Nov 4, 2007

Home improvement with Wiwille.

Corey declared this weekend to be one filled with destruction. He's remodeling his condo and solicited my help to tear apart stuff.

When Corey and I get together for a project usually things go completely awry till the job's done. Hours are spent trying to complete a simple task as many obstacles appear. In this case nothing needed repair so thankfully the task went well.

It was actually pretty fun. I got to break stuff. I like breaking stuff. I got to tear out a shower, pull carpet, and destroy a bathroom counter and sink. Yes I enjoyed every minute of it.

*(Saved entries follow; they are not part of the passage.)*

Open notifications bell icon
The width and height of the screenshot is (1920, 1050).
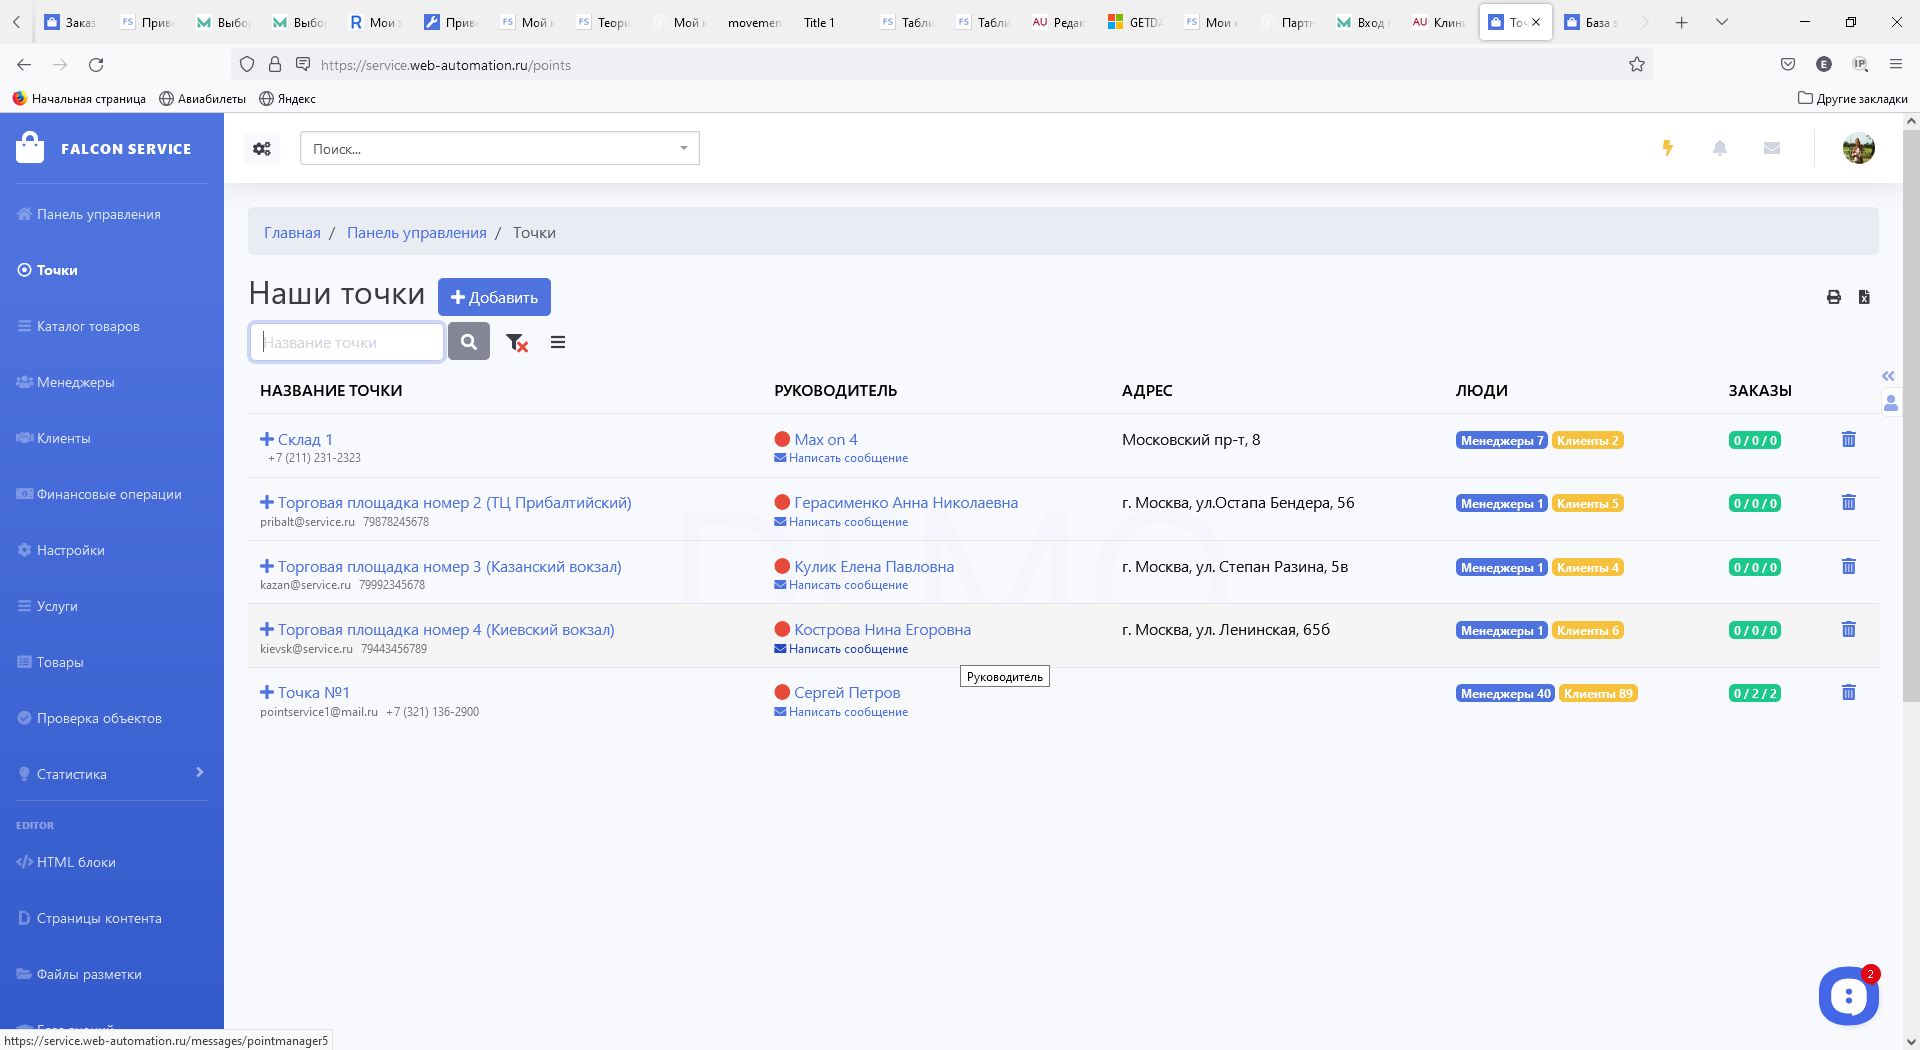(x=1719, y=148)
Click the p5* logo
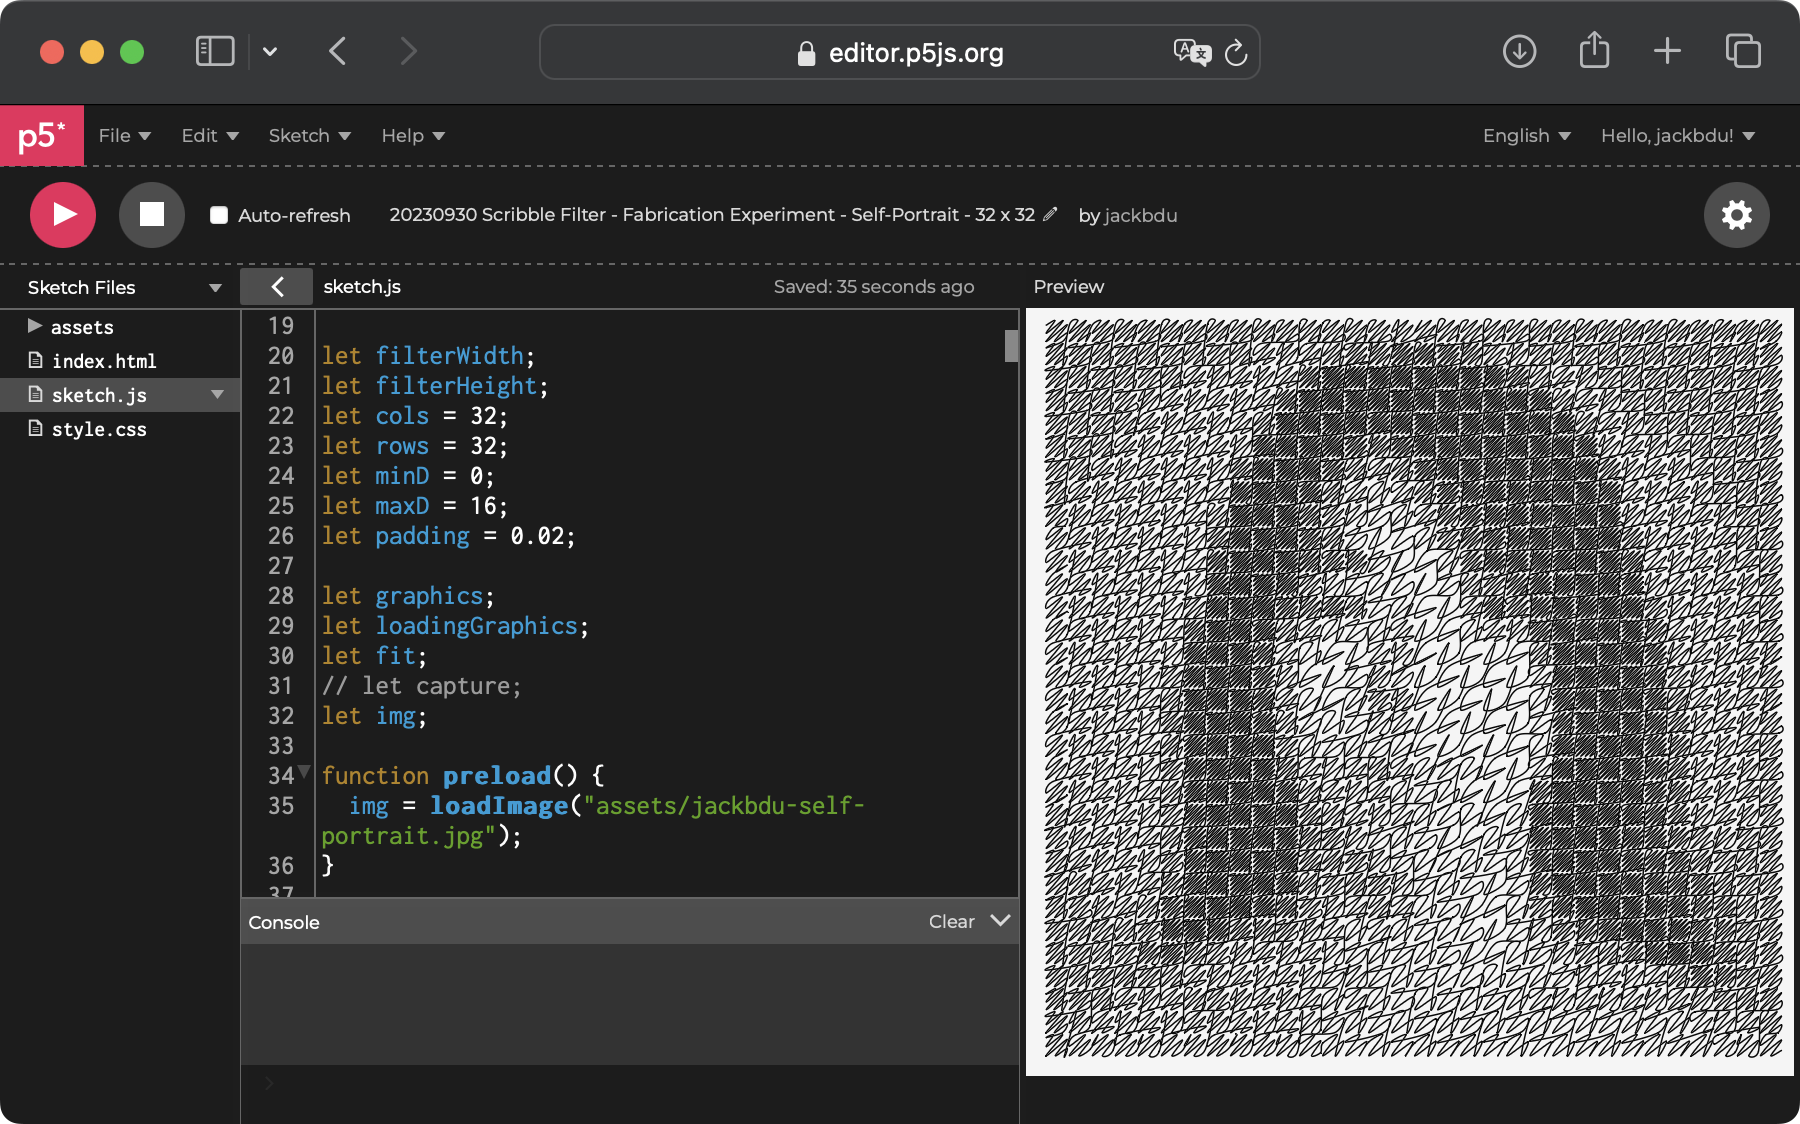Image resolution: width=1800 pixels, height=1124 pixels. click(42, 136)
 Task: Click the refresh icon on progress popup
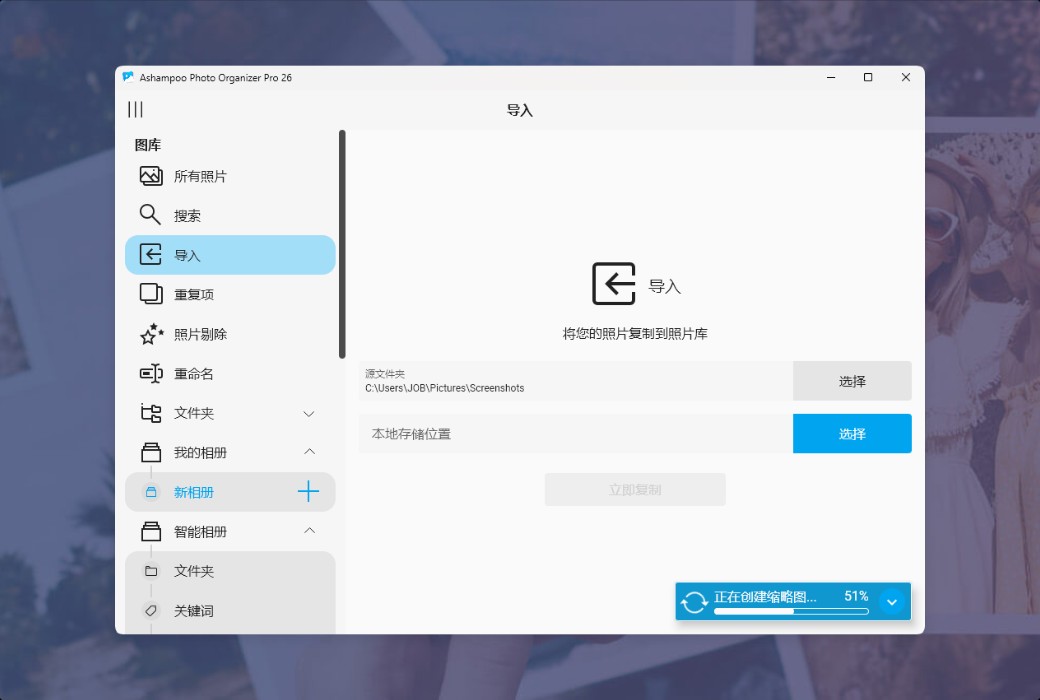click(694, 601)
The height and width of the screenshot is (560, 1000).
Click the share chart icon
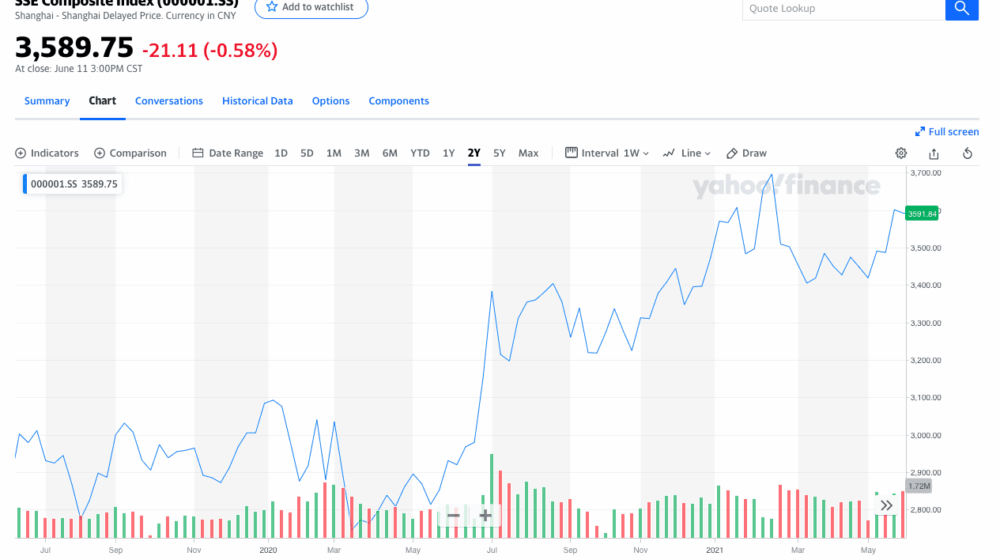tap(934, 153)
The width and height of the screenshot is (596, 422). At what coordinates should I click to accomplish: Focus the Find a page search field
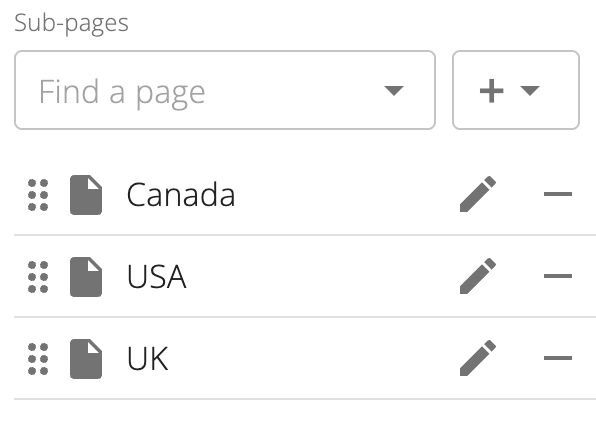click(225, 90)
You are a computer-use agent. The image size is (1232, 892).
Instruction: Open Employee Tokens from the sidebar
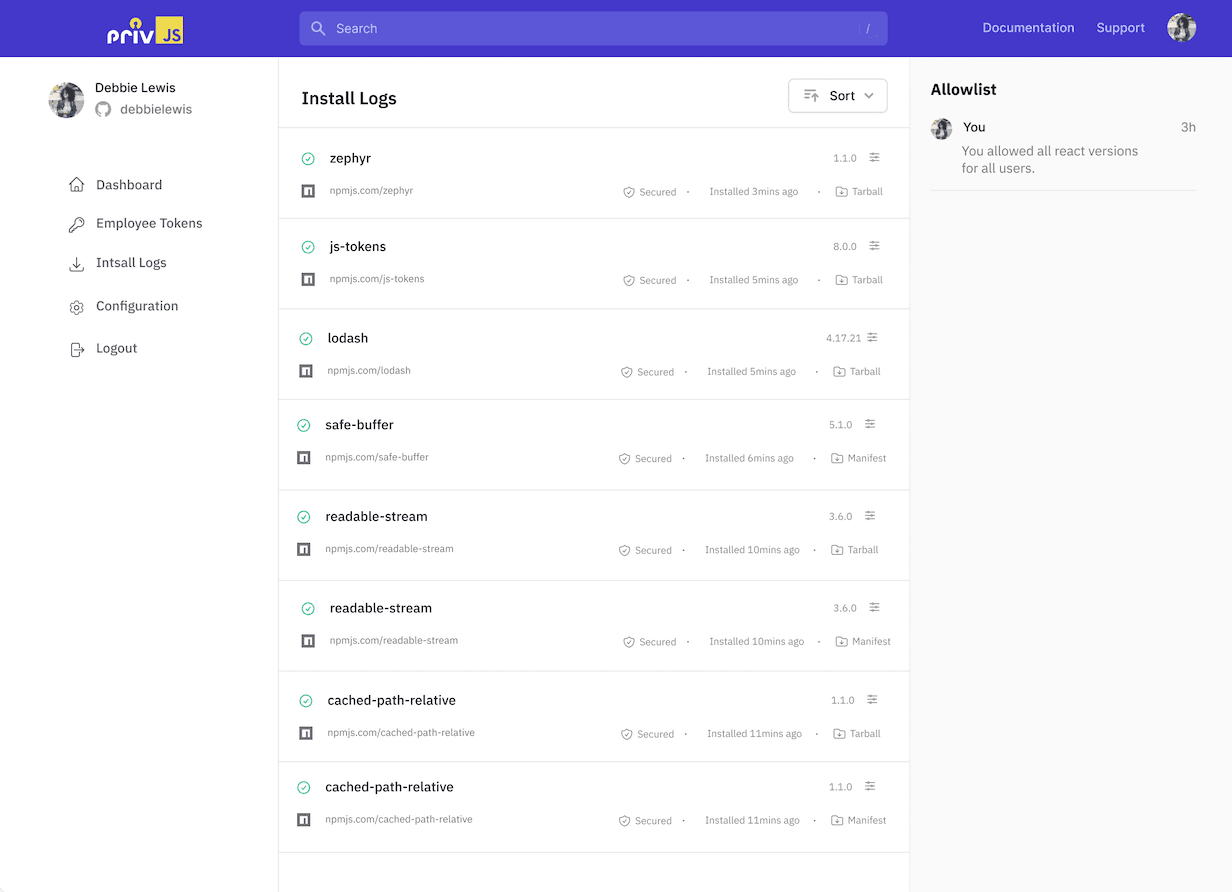coord(149,223)
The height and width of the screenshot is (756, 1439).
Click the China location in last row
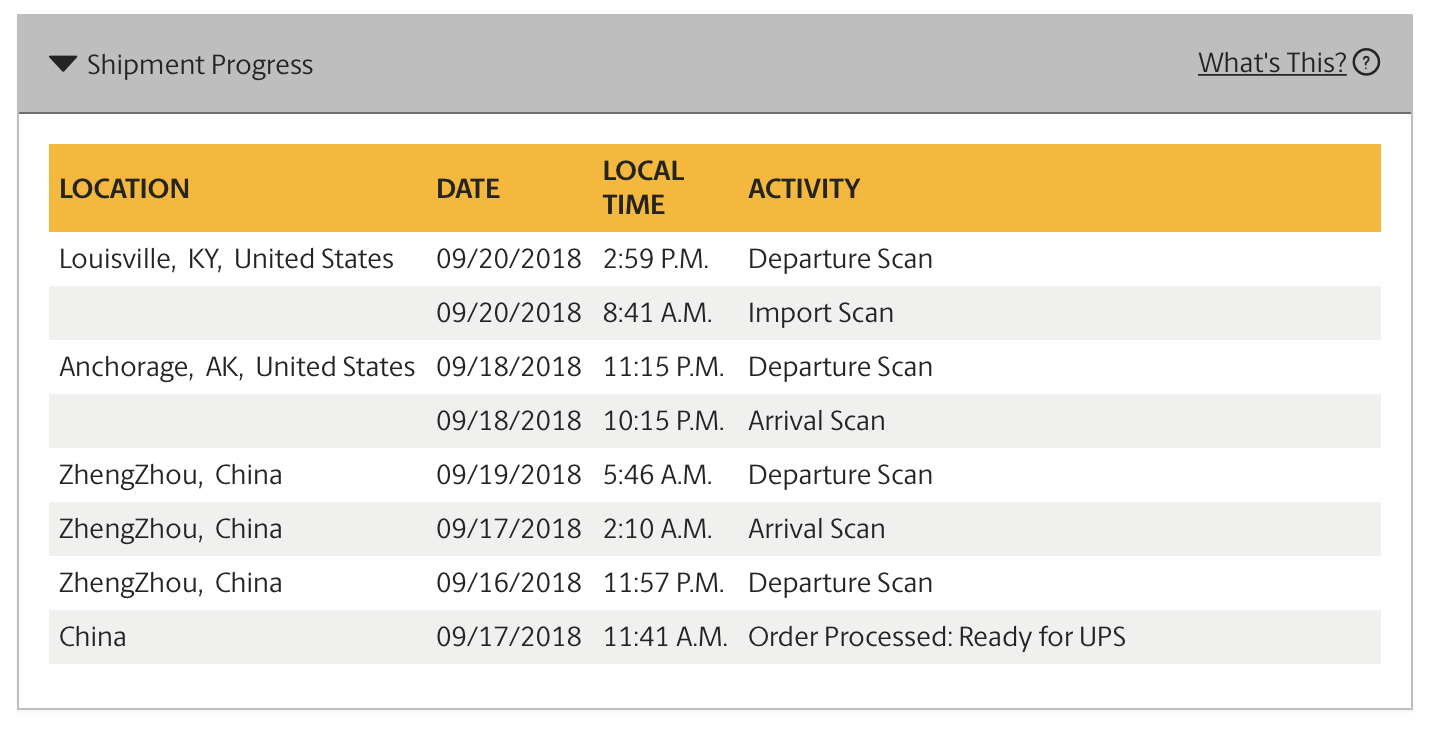(x=93, y=637)
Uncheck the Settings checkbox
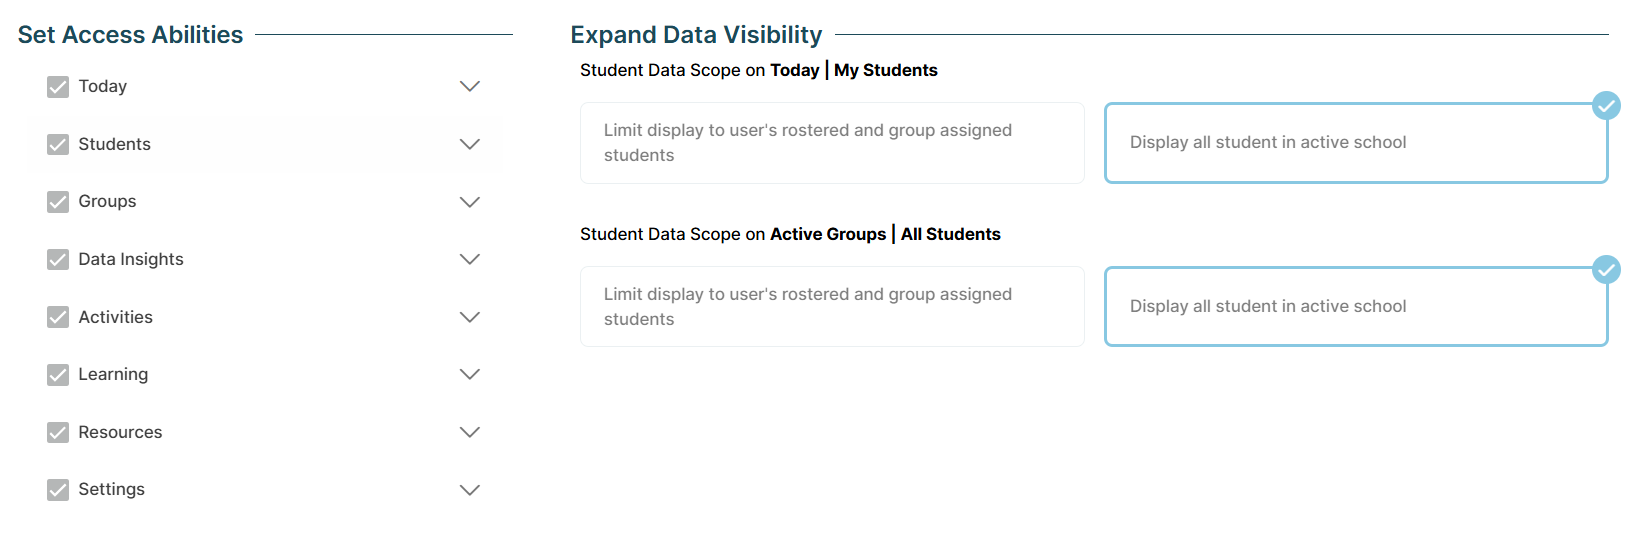 [x=58, y=490]
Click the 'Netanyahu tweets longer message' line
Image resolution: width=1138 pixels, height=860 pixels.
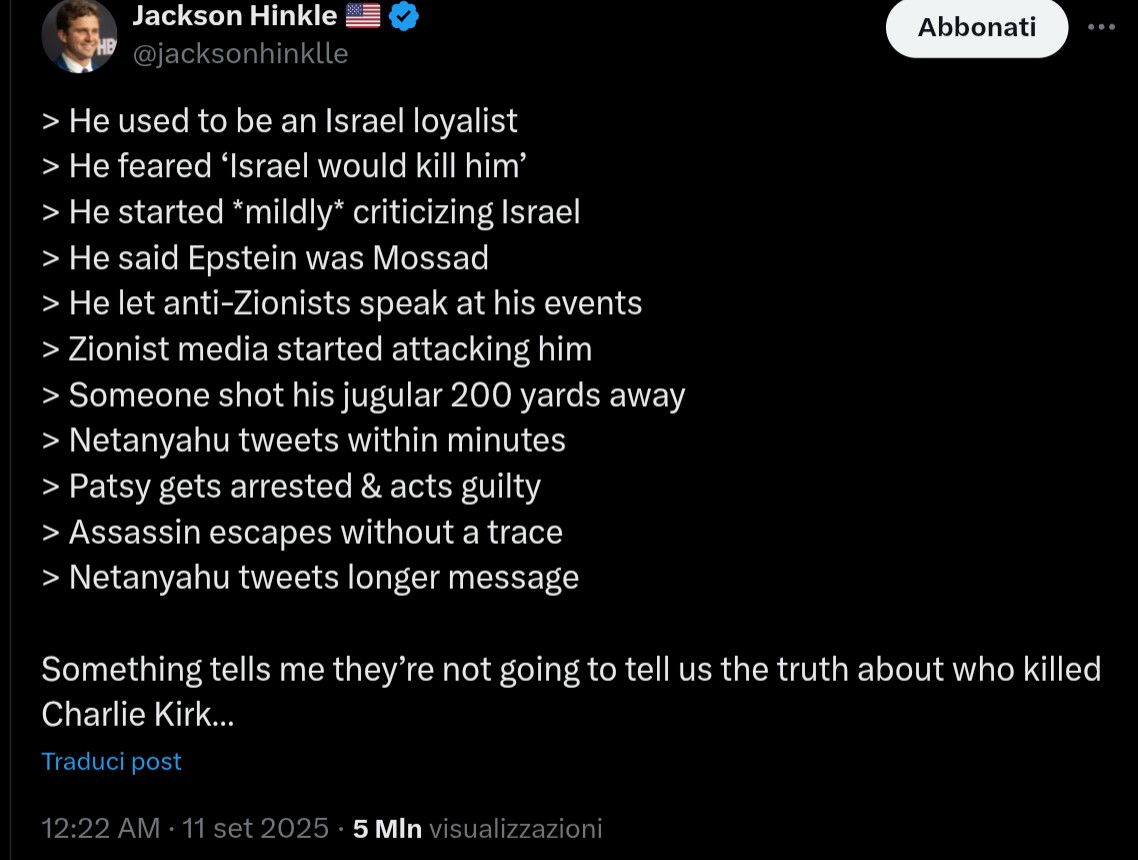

I learned a lot in my home destruction. I now know you can accomplish a lot by hitting things really hard with a crowbar. I hope to apply that to other areas of my life, such as work. I'm now keenfully aware that yelling the phrase "worthless pig fucker" at an inanimate object really doesn't do much in the way of making it function as you like. I should also mention that fiberglass splinters don't feel good.

Football was watched, drinks and pizza were consumed, and I got to destroy things. Yes I feel manly. The only thing that could complete this weekend's testosterone filled activities is if bi-curious swimsuit models would feed me grapes. Actually I could use that every weekend.

"My mom said the only reason men are alive is for lawn care and vehicle maintenance." - Tim Allen

8 comments:

Miss Ash said...

Sounds like an err ummm very manly weekend indeed!! Off topic Why is it that men try to fix things when they know they can't??

Anonymous said...

Very manly indeed. Good for you.
How many times did you use that joke where you hold a screw and say the line "Hey, wanna screw?"

Mattbear said...

>miss ash: "Why is it that men try to fix things when they know they can't??"

Because admitting you can't fix something calls into question your very manhood.

Miss Ash said...

Mattbear yes, I suppose that is true. It's like the directions thing though, why drive around for an hour when you can just stop and ask?

Rowie said...

Now they can buy a GPS so they never have to ask. It's like a Manhood security system...

Anonymous said...

Rowie - those GPS things are mad. Mine actually told me to turn right and pull a U across three lanes of traffic instead of just turning left.

Rowie said...

WIGSF- OUCH! What kind was it? I'd love to pass that on to the manufacturer...not that I work in tech or anything...They get so grumpy when they find out their toys malfunction :)

Anonymous said...

Rowie - its a Pioneer, forget which model. The big in dash one with the widescreen, bluetooth and internal hard drive.